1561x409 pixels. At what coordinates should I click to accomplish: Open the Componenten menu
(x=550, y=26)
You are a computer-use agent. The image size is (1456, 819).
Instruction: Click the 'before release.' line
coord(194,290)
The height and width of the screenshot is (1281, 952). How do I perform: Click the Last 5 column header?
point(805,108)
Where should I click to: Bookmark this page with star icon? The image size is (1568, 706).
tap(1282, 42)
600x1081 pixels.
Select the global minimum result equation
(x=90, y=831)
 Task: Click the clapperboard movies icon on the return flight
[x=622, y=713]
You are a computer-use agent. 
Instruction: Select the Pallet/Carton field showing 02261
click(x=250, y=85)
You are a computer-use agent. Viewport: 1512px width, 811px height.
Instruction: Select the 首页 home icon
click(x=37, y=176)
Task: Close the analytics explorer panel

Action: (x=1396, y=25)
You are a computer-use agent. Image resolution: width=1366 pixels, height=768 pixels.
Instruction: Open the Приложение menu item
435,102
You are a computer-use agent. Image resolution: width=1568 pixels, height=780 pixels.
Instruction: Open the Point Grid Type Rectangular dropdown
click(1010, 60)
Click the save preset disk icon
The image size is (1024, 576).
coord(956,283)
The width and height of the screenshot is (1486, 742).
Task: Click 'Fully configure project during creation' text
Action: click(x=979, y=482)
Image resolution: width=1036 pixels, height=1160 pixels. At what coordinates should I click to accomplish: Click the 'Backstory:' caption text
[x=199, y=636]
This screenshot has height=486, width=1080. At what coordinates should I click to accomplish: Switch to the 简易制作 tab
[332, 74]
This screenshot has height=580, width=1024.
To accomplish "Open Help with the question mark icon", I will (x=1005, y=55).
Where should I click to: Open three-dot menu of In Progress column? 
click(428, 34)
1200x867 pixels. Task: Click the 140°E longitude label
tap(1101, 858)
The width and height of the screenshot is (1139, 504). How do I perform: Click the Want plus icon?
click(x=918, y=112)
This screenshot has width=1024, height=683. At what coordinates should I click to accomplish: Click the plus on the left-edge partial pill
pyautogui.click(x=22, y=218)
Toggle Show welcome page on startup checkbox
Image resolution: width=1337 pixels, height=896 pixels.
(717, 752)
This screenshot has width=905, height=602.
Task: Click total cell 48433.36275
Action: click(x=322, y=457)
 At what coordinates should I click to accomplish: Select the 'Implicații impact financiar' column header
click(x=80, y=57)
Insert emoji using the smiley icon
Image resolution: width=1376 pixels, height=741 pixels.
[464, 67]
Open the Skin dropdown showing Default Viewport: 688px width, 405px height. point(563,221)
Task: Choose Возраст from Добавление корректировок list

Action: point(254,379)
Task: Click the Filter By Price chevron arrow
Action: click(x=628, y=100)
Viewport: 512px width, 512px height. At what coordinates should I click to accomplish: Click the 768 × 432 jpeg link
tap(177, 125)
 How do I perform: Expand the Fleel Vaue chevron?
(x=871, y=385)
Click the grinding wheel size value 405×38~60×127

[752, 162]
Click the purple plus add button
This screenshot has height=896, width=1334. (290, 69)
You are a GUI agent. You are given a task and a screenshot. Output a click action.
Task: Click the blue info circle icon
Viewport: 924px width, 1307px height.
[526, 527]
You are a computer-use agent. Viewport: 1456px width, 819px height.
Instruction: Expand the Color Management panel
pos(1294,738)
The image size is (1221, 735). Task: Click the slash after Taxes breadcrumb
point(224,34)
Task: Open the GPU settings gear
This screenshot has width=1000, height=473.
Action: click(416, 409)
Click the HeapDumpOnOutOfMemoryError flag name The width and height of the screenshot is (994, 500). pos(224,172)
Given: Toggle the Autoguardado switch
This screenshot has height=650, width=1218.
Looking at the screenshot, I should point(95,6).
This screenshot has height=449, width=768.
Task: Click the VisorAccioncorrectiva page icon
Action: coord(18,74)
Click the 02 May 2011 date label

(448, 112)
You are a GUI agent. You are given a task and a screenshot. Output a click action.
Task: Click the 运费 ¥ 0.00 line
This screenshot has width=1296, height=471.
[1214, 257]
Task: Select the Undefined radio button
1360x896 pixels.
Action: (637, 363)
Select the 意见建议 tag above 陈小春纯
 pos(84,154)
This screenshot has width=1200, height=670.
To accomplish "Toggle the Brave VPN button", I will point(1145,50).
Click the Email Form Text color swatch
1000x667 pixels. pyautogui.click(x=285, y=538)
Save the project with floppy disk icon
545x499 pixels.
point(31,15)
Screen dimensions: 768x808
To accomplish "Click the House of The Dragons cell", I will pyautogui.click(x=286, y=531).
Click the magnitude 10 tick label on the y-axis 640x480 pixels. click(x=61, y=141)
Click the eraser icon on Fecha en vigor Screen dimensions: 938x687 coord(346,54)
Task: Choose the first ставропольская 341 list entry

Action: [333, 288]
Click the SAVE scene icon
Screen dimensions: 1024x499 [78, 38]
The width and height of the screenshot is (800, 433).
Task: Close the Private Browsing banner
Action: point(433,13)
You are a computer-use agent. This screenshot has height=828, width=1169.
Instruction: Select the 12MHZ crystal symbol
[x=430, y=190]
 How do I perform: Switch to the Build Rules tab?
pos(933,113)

▶ Task brief: Convert every line of the records above into a two-column Markdown table, omitting blank lines. Put a sequential number in the Row column and the line in the Line column.

▶ Correct output:
| Row | Line |
|---|---|
| 1 | 1561x409 pixels. At what coordinates should I click to accomplish: Open the Componenten menu |
| 2 | (x=550, y=26) |
| 3 | You are a computer-use agent. The image size is (1456, 819). |
| 4 | Instruction: Click the 'before release.' line |
| 5 | coord(194,290) |
| 6 | The height and width of the screenshot is (1281, 952). How do I perform: Click the Last 5 column header? |
| 7 | point(805,108) |
| 8 | Where should I click to: Bookmark this page with star icon? The image size is (1568, 706). |
| 9 | tap(1282, 42) |
| 10 | 600x1081 pixels. |
| 11 | Select the global minimum result equation |
| 12 | (x=90, y=831) |
| 13 |  Task: Click the clapperboard movies icon on the return flight |
| 14 | [x=622, y=713] |
| 15 | You are a computer-use agent.  |
| 16 | Instruction: Select the Pallet/Carton field showing 02261 |
| 17 | click(x=250, y=85) |
| 18 | You are a computer-use agent. Viewport: 1512px width, 811px height. |
| 19 | Instruction: Select the 首页 home icon |
| 20 | click(x=37, y=176) |
| 21 | Task: Close the analytics explorer panel |
| 22 | Action: (x=1396, y=25) |
| 23 | You are a computer-use agent. Image resolution: width=1366 pixels, height=768 pixels. |
| 24 | Instruction: Open the Приложение menu item |
| 25 | 435,102 |
| 26 | You are a computer-use agent. Image resolution: width=1568 pixels, height=780 pixels. |
| 27 | Instruction: Open the Point Grid Type Rectangular dropdown |
| 28 | click(1010, 60) |
| 29 | Click the save preset disk icon |
| 30 | The image size is (1024, 576). |
| 31 | coord(956,283) |
| 32 | The width and height of the screenshot is (1486, 742). |
| 33 | Task: Click 'Fully configure project during creation' text |
| 34 | Action: click(x=979, y=482) |
| 35 | Image resolution: width=1036 pixels, height=1160 pixels. At what coordinates should I click to accomplish: Click the 'Backstory:' caption text |
| 36 | [x=199, y=636] |
| 37 | This screenshot has height=486, width=1080. At what coordinates should I click to accomplish: Switch to the 简易制作 tab |
| 38 | [332, 74] |
| 39 | This screenshot has height=580, width=1024. |
| 40 | To accomplish "Open Help with the question mark icon", I will (x=1005, y=55). |
| 41 | Where should I click to: Open three-dot menu of In Progress column?  |
| 42 | click(428, 34) |
| 43 | 1200x867 pixels. Task: Click the 140°E longitude label |
| 44 | tap(1101, 858) |
| 45 | The width and height of the screenshot is (1139, 504). How do I perform: Click the Want plus icon? |
| 46 | click(x=918, y=112) |
| 47 | This screenshot has width=1024, height=683. At what coordinates should I click to accomplish: Click the plus on the left-edge partial pill |
| 48 | pyautogui.click(x=22, y=218) |
| 49 | Toggle Show welcome page on startup checkbox |
| 50 | Image resolution: width=1337 pixels, height=896 pixels. |
| 51 | (717, 752) |
| 52 | This screenshot has width=905, height=602. |
| 53 | Task: Click total cell 48433.36275 |
| 54 | Action: click(x=322, y=457) |
| 55 |  At what coordinates should I click to accomplish: Select the 'Implicații impact financiar' column header |
| 56 | click(x=80, y=57) |
| 57 | Insert emoji using the smiley icon |
| 58 | Image resolution: width=1376 pixels, height=741 pixels. |
| 59 | [464, 67] |
| 60 | Open the Skin dropdown showing Default Viewport: 688px width, 405px height. point(563,221) |
| 61 | Task: Choose Возраст from Добавление корректировок list |
| 62 | Action: point(254,379) |
| 63 | Task: Click the Filter By Price chevron arrow |
| 64 | Action: click(x=628, y=100) |
| 65 | Viewport: 512px width, 512px height. At what coordinates should I click to accomplish: Click the 768 × 432 jpeg link |
| 66 | tap(177, 125) |
| 67 |  How do I perform: Expand the Fleel Vaue chevron? |
| 68 | (x=871, y=385) |
| 69 | Click the grinding wheel size value 405×38~60×127 |
| 70 | [752, 162] |
| 71 | Click the purple plus add button |
| 72 | This screenshot has height=896, width=1334. (290, 69) |
| 73 | You are a GUI agent. You are given a task and a screenshot. Output a click action. |
| 74 | Task: Click the blue info circle icon |
| 75 | Viewport: 924px width, 1307px height. |
| 76 | [526, 527] |
| 77 | You are a computer-use agent. Viewport: 1456px width, 819px height. |
| 78 | Instruction: Expand the Color Management panel |
| 79 | pos(1294,738) |
| 80 | The image size is (1221, 735). Task: Click the slash after Taxes breadcrumb |
| 81 | point(224,34) |
| 82 | Task: Open the GPU settings gear |
| 83 | This screenshot has width=1000, height=473. |
| 84 | Action: click(416, 409) |
| 85 | Click the HeapDumpOnOutOfMemoryError flag name The width and height of the screenshot is (994, 500). pos(224,172) |
| 86 | Given: Toggle the Autoguardado switch |
| 87 | This screenshot has height=650, width=1218. |
| 88 | Looking at the screenshot, I should point(95,6). |
| 89 | This screenshot has height=449, width=768. |
| 90 | Task: Click the VisorAccioncorrectiva page icon |
| 91 | Action: coord(18,74) |
| 92 | Click the 02 May 2011 date label |
| 93 | (448, 112) |
| 94 | You are a GUI agent. You are given a task and a screenshot. Output a click action. |
| 95 | Task: Click the 运费 ¥ 0.00 line |
| 96 | This screenshot has width=1296, height=471. |
| 97 | [1214, 257] |
| 98 | Task: Select the Undefined radio button |
| 99 | 1360x896 pixels. |
| 100 | Action: (637, 363) |
| 101 | Select the 意见建议 tag above 陈小春纯 |
| 102 |  pos(84,154) |
| 103 | This screenshot has width=1200, height=670. |
| 104 | To accomplish "Toggle the Brave VPN button", I will point(1145,50). |
| 105 | Click the Email Form Text color swatch |
| 106 | 1000x667 pixels. pyautogui.click(x=285, y=538) |
| 107 | Save the project with floppy disk icon |
| 108 | 545x499 pixels. |
| 109 | point(31,15) |
| 110 | Screen dimensions: 768x808 |
| 111 | To accomplish "Click the House of The Dragons cell", I will pyautogui.click(x=286, y=531). |
| 112 | Click the magnitude 10 tick label on the y-axis 640x480 pixels. click(x=61, y=141) |
| 113 | Click the eraser icon on Fecha en vigor Screen dimensions: 938x687 coord(346,54) |
| 114 | Task: Choose the first ставропольская 341 list entry |
| 115 | Action: [333, 288] |
| 116 | Click the SAVE scene icon |
| 117 | Screen dimensions: 1024x499 [78, 38] |
| 118 | The width and height of the screenshot is (800, 433). |
| 119 | Task: Close the Private Browsing banner |
| 120 | Action: point(433,13) |
| 121 | You are a computer-use agent. This screenshot has height=828, width=1169. |
| 122 | Instruction: Select the 12MHZ crystal symbol |
| 123 | [x=430, y=190] |
| 124 |  How do I perform: Switch to the Build Rules tab? |
| 125 | pos(933,113) |